Kurtuluş Savaşı'nda Batı Cephesi komutanı olan Ali İhsan Sabis Paşa, I. Dünya Savaşı sonrasında İngiliz Yüksek Komiserliğinin hazırladığı  iddialarla suçlayarak 23 Şubat 1919'da Konya'da tutuklanarak Malta’ya gönderilen ilk sürgünleri arasında yer alır.
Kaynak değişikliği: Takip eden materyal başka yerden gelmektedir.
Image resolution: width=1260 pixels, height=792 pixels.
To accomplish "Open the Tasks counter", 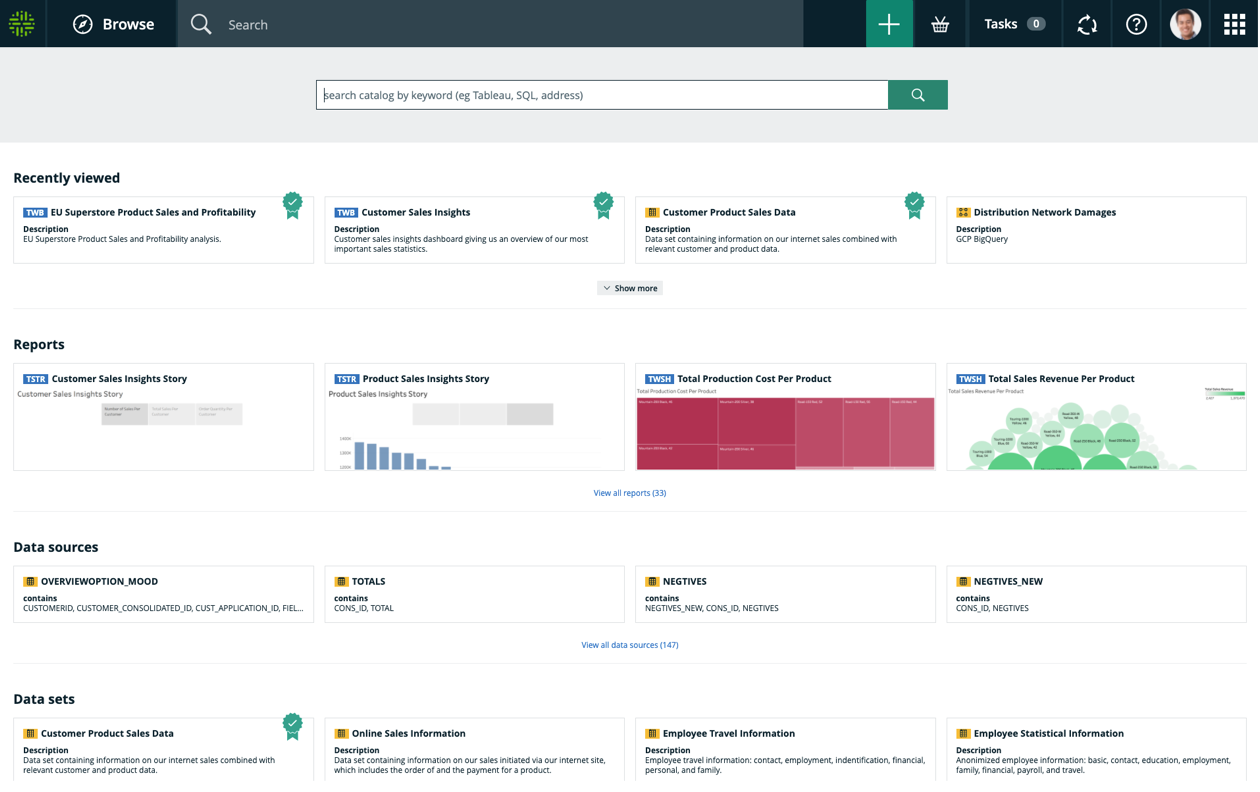I will point(1015,24).
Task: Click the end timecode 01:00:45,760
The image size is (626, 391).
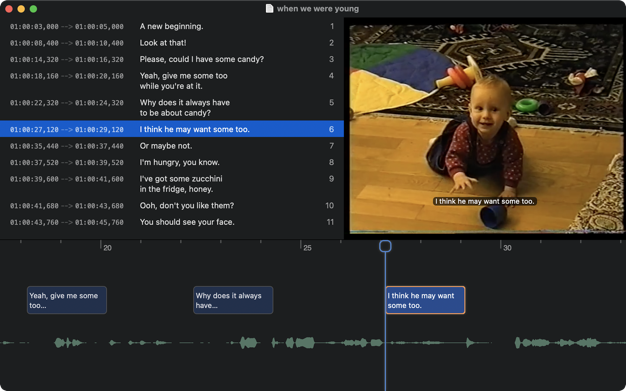Action: (x=99, y=222)
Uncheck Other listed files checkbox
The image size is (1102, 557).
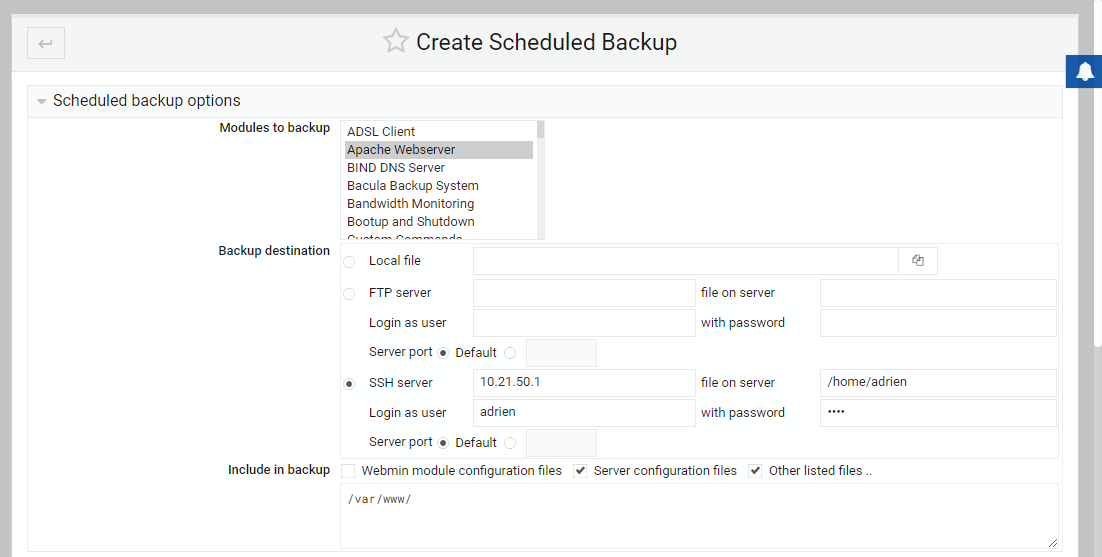(x=755, y=471)
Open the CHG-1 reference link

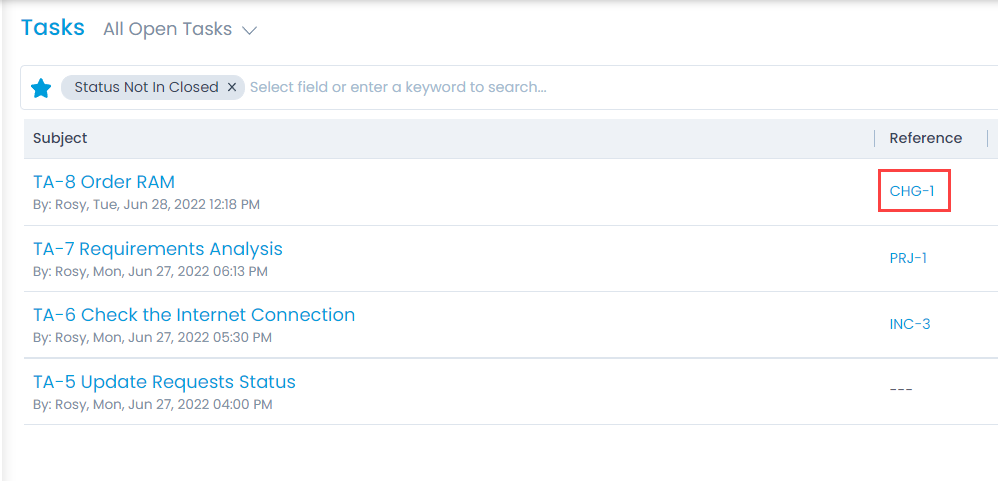coord(912,191)
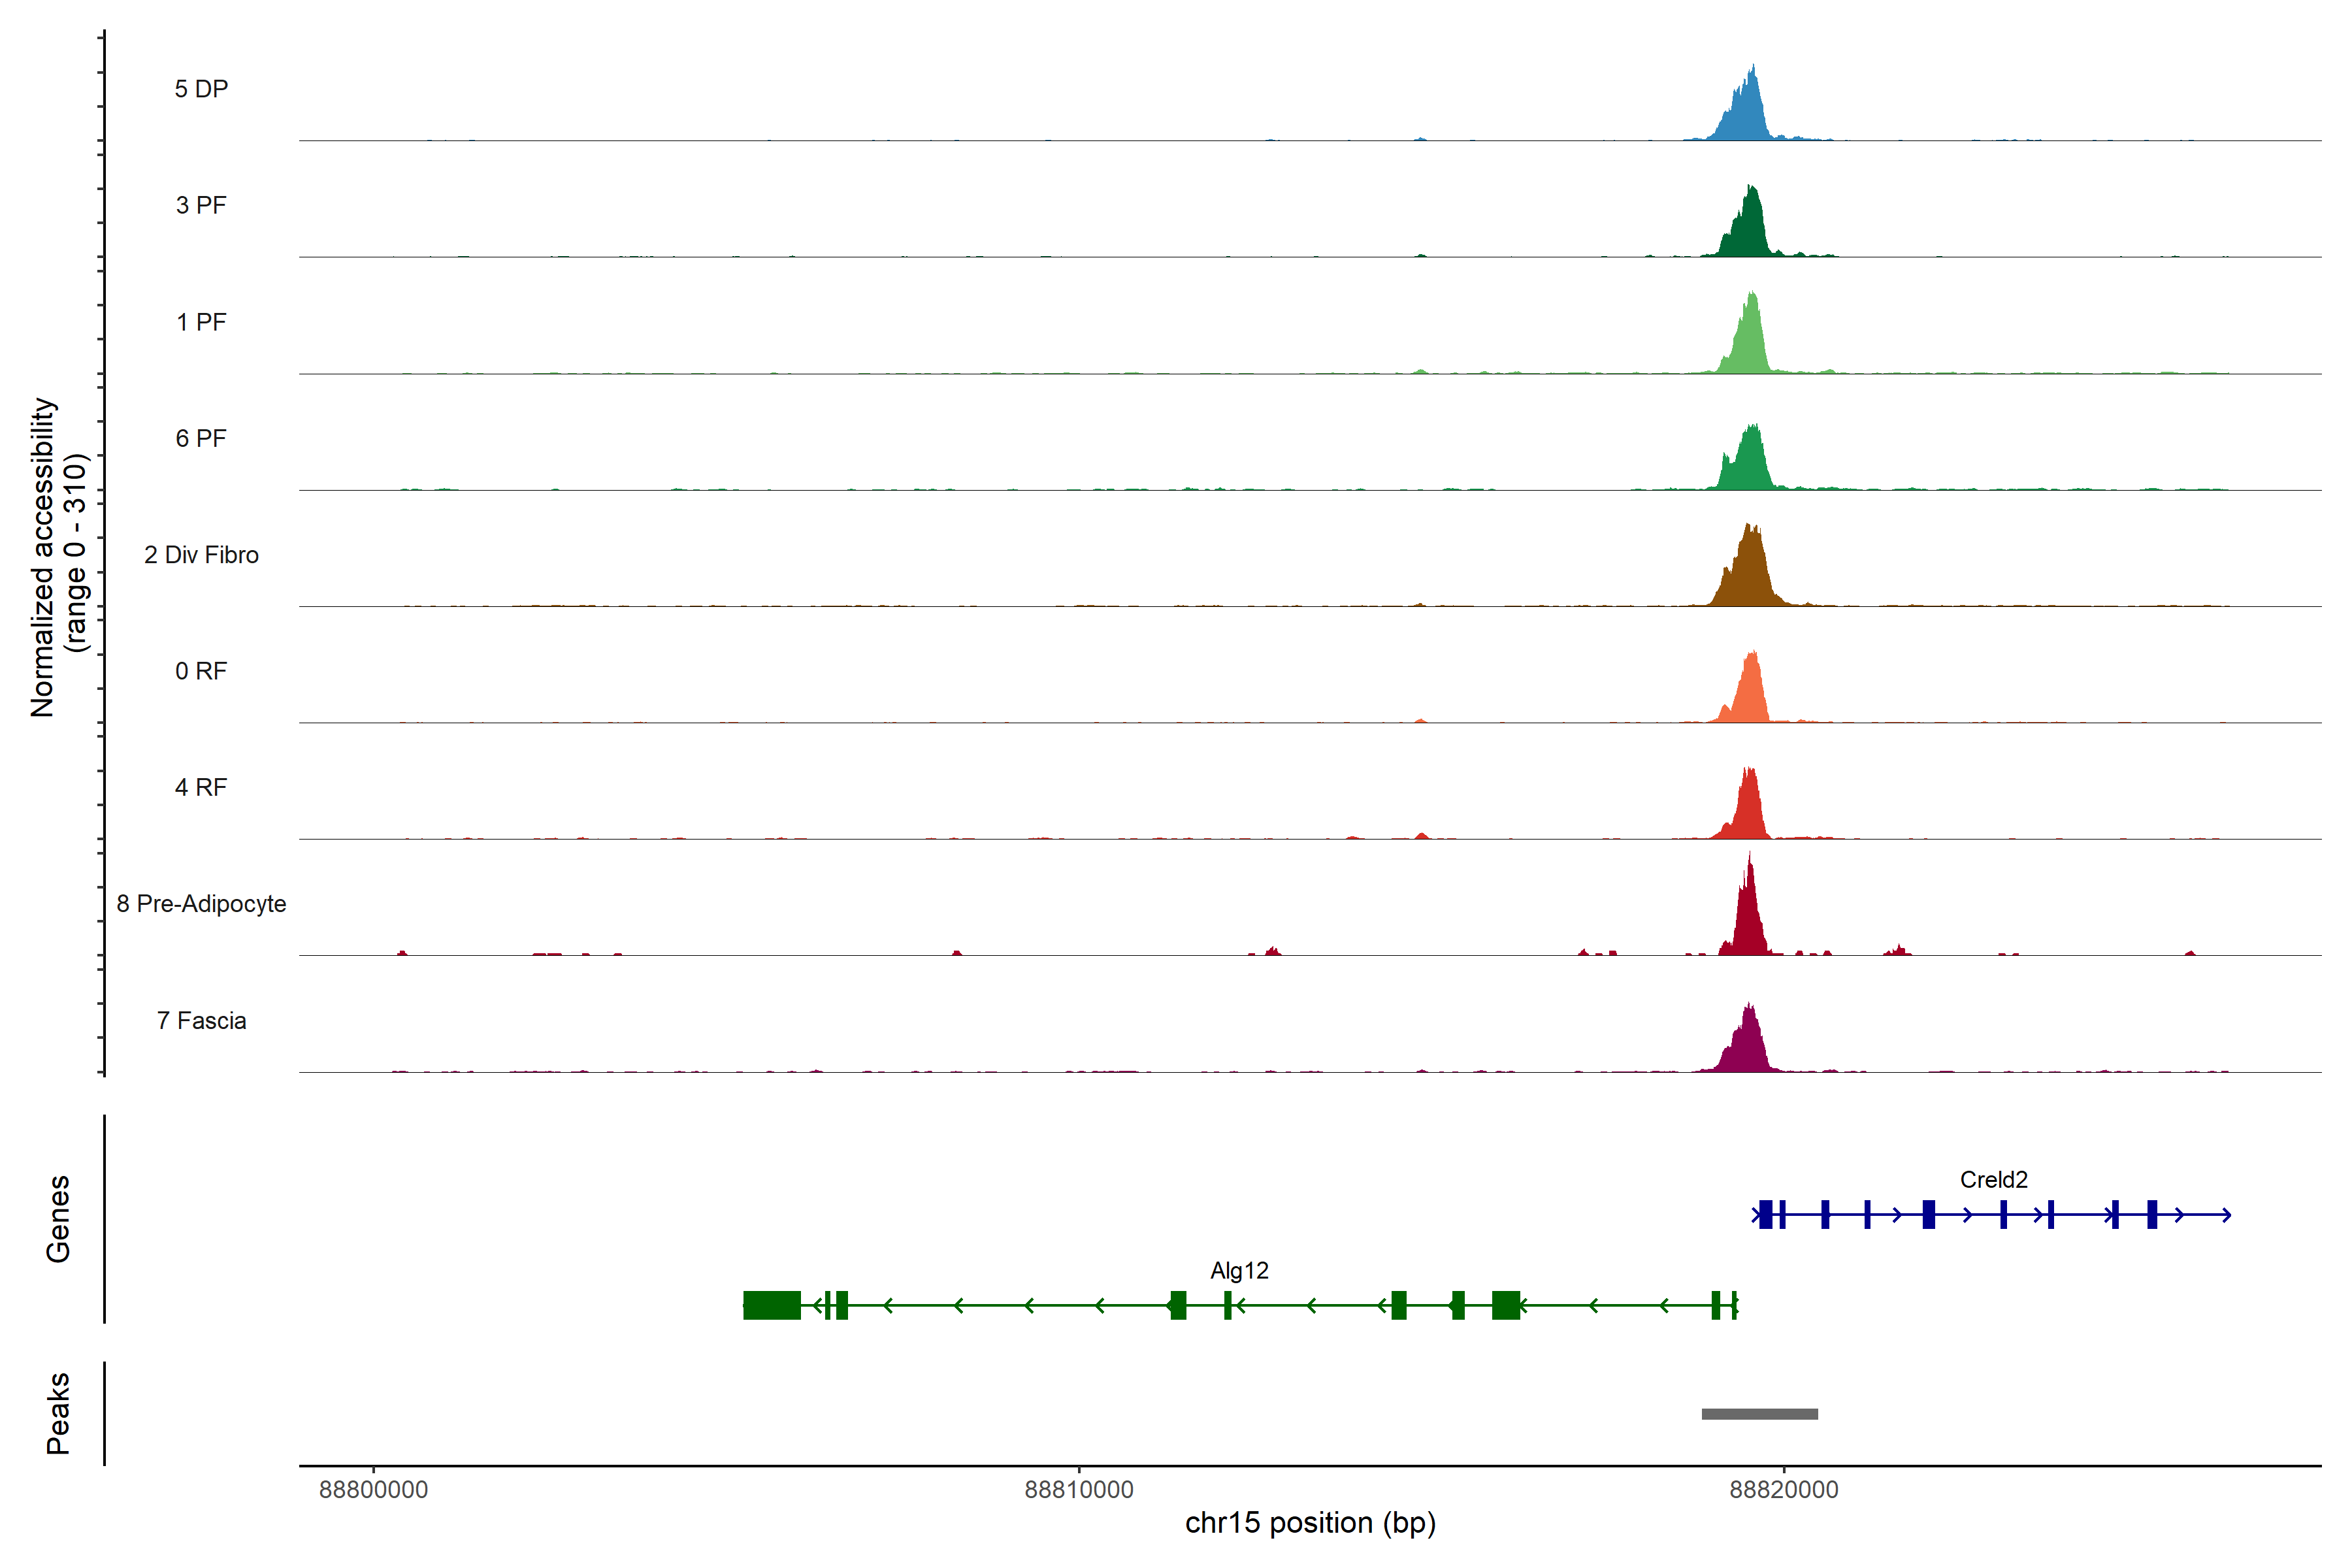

Yöneltilen bütün suçlamalar kanıtlanamayınca Ali İhsan Paşa Haziran 1921'de diğer Malta tutukluları ile birlikte serbest bırakılır.

Ali İhsan Paşa, Sabis soyadını, Irak Cephesi'nde Sabis Mevkiinde İngiliz ordusuna karşı savaşta gösterdiği üstün başarılar nedeniyle alır. 1882’de  İstanbul’da dünyaya gelen Van ve Musul için  özel bir  değeri olan,1954'te Demokrat Parti'den 9. Dönem Afyonkarahisar milletvekili seçilen Ali İhsan Sabis Paşa, 9 Aralık 1957, İstanbul’da vefat  eder. Van üzerinde hakkı bulunan Ali İhsan Paşa’yı rahmet ve minnetle anıyorum.

 

Ali İhsan Sabis’e vefa

İşgalci İngilizleri dize getiren, 1918’de Van’ın düşman işgalinden kurtaran, Ali İhsan Sabis Paşa düşman işgalinden kurtardığı Van’da ilginçtir bilinmiyor.  İsminin yaşatıldığı bir okul bile  yoktur. Okullara, hastaneye, sokaklara kentle hiçbir bağı bulunmayan tanımadığımız kişilerin isimleri verilirken Ali İhsan Sabis adının şu ana kadar bir yere verilmemiş olması vefasızlıktır. Van şehri adını yaşatarak Ali İhsan Sabis’e vefasını ödemelidir.  

 

Musul ve muhacirler

Uzun yıllar üzüncü Yıl Üniversitesi Edebiyat Fakültesi’nde görev yapan,  Van tarhi uzmanı olan, halen Muğla Sıtkı Koçman Üniversitesi Edebiyat Fakültesi Tarih Bölümü Öğretim Üyesi  görevinde bulunan  değerli dostum Doç Dr. Tuncay Öğün’ün emek vererek kaleme aldığı  “ Unutulmuş Bir Göç Trajedisi Vilayât-I Şarkiye Mültecileri(1915-192)” kitabı tarih meraklılarının okuması gereken önemli bir eserdir. Öğün, kitabında 1915’te mülteci ve muhacirlerin sevk, iskânlarını ayrıntılarıyla   istatistoklerle ele almıştır.  

Osmanlı vilayetlerine sığınan mültecilerin kesin sayısını belirlemeye yarayacak verilere sahip olunamadığına  kitabında işaret eden Tuncay Hoca, Aşâir ve Muhacirîn Müdîriyet-i Umûmiyesinin kayıtlarına göre 1916 yılı baharında Anadolu’nun çeşitli yerlerine sığınmış olan, aralarında 128.288 Vanlının da bulunduğu mültecilerin sayısının 707.504 kişi olduğunu belirtiyor.  Bunların sancak ve vilâyetlere göre dağılımlarını şöyle veriyor:

Adana vilâyeti 13.618, Ankara vilâyeti 108 042, Halep vilâyeti, 26.315 Diyarbekir vilâyeti 84.000, Sivas vilâyeti 116.000 Kastamonu vilâyeti, 10.104 Konya vilâyeti 4.346, Ma’mûretü’l-’azîz vilâyeti, 5.088 Trabzon vilâyeti 60.000, Musul vilâyeti (Kerkük dahil) 150.000, Urfa Sancağı  40.133,  İzmit Sancağı  699, İçil Sancağı 426, Eskişehir Sancağı  2.316,  Bolu Sancağı 2.500, Canik Sancağı, 36.000 Kayseri Sancağı 30.000,  Karahisar-ı Sahip Sancağı 616, Maraş Sancağı 6.666,  Niğde Sancağı 5.635.

Tuncay Öğün, resmi kayıtları tutamayan bu rakamın esasında 1, 5 milyon civarında olduğuna dikkat çekiyor.